19-letni mnich się podpalił, został pobity

W Chinach doszło do kolejnego samopodpalenia tybetańskiego mnicha - poinformowała mająca swą siedzibę w Londynie Kampania na rzecz Tybetu.
Zdjęcie ilustracyjneZdjęcie ilustracyjnesxc.hu

Do tego typu tragicznych sytuacji na terenach zamieszkiwanych przez ludność tybetańską dochodzi coraz częściej - alarmują zachodnie organizacje.

Według Kampanii na rzecz Tybetu w pobliżu klasztoru Kirti w Syczuanie w poniedziałek aktu samospalenia dokonał 19-letni mnich Lobsang Gyatso. Klasztor Kirti położony jest w powiecie Aba, zamieszkiwanym głównie przez ludność tybetańską.
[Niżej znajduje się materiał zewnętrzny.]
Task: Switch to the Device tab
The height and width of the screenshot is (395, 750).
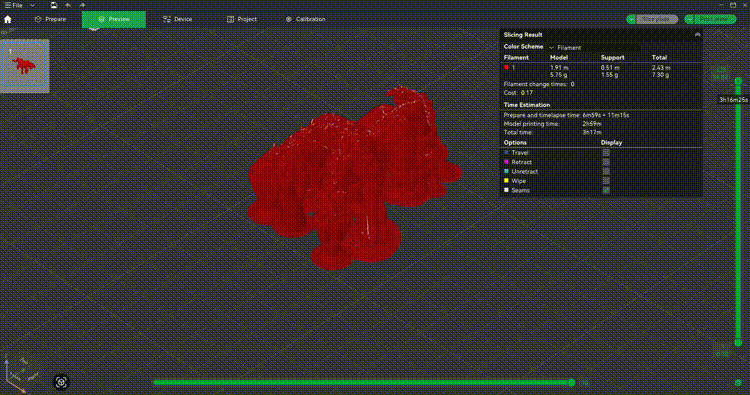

Do dramatycznego aktu sprzeciwu wobec polityki chińskich władz w Tybecie miało dojść na jednej z głównych ulic miasta. Według relacji świadków, szybko zainterweniowały chińskie służby bezpieczeństwa, które po ugaszeniu płonących ubrań zabrały mnicha z miejsca zdarzenia. Po ugaszeniu płomieni przez siły bezpieczeństwa mnich został dotkliwie przez nie pobity, a następnie zabrany w nieznane miejsce. Na razie nie ma informacji, czy mężczyzna przeżył.

W ciągu ostatnich 12 miesięcy w regionach zamieszkiwanych przez Tybetańczyków aktu samospalenia próbowało dokonać co najmniej 20 mnichów i mniszek, z czego 13 zmarło.
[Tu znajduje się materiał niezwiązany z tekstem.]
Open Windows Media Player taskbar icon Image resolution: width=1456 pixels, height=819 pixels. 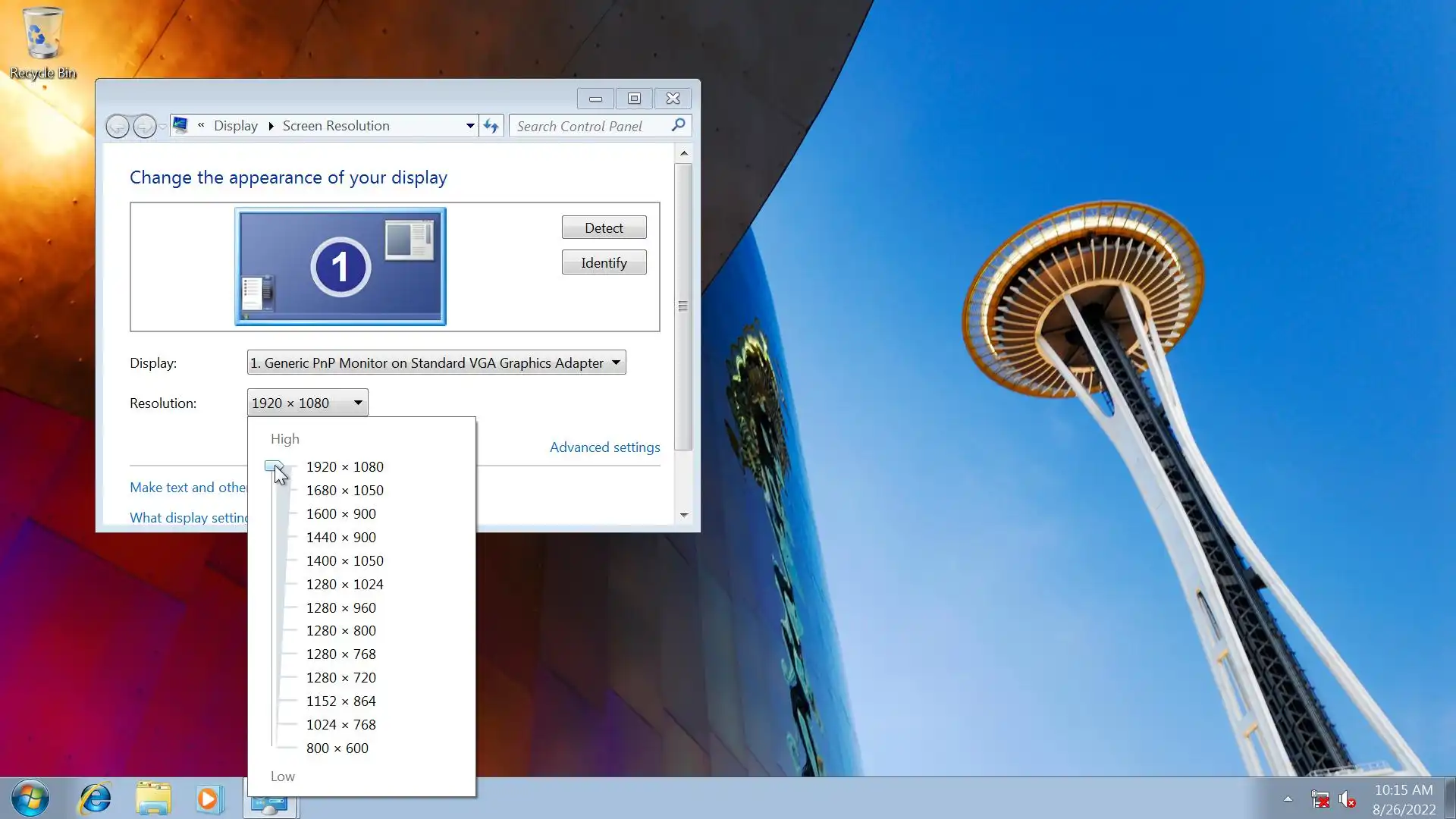pyautogui.click(x=209, y=799)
Według obrońców praw człowieka samobójstwa przez samospalenie stanowią desperacką odpowiedź na represje kulturalne i religijne Pekinu w tybetańskich rejonach Syczuanu. Ludzi, którzy dokonują tam samopodpaleń, chiński MSZ nazywa terrorystami i obwinia krytykującego je dalajlamę o nawoływanie do separatyzmu.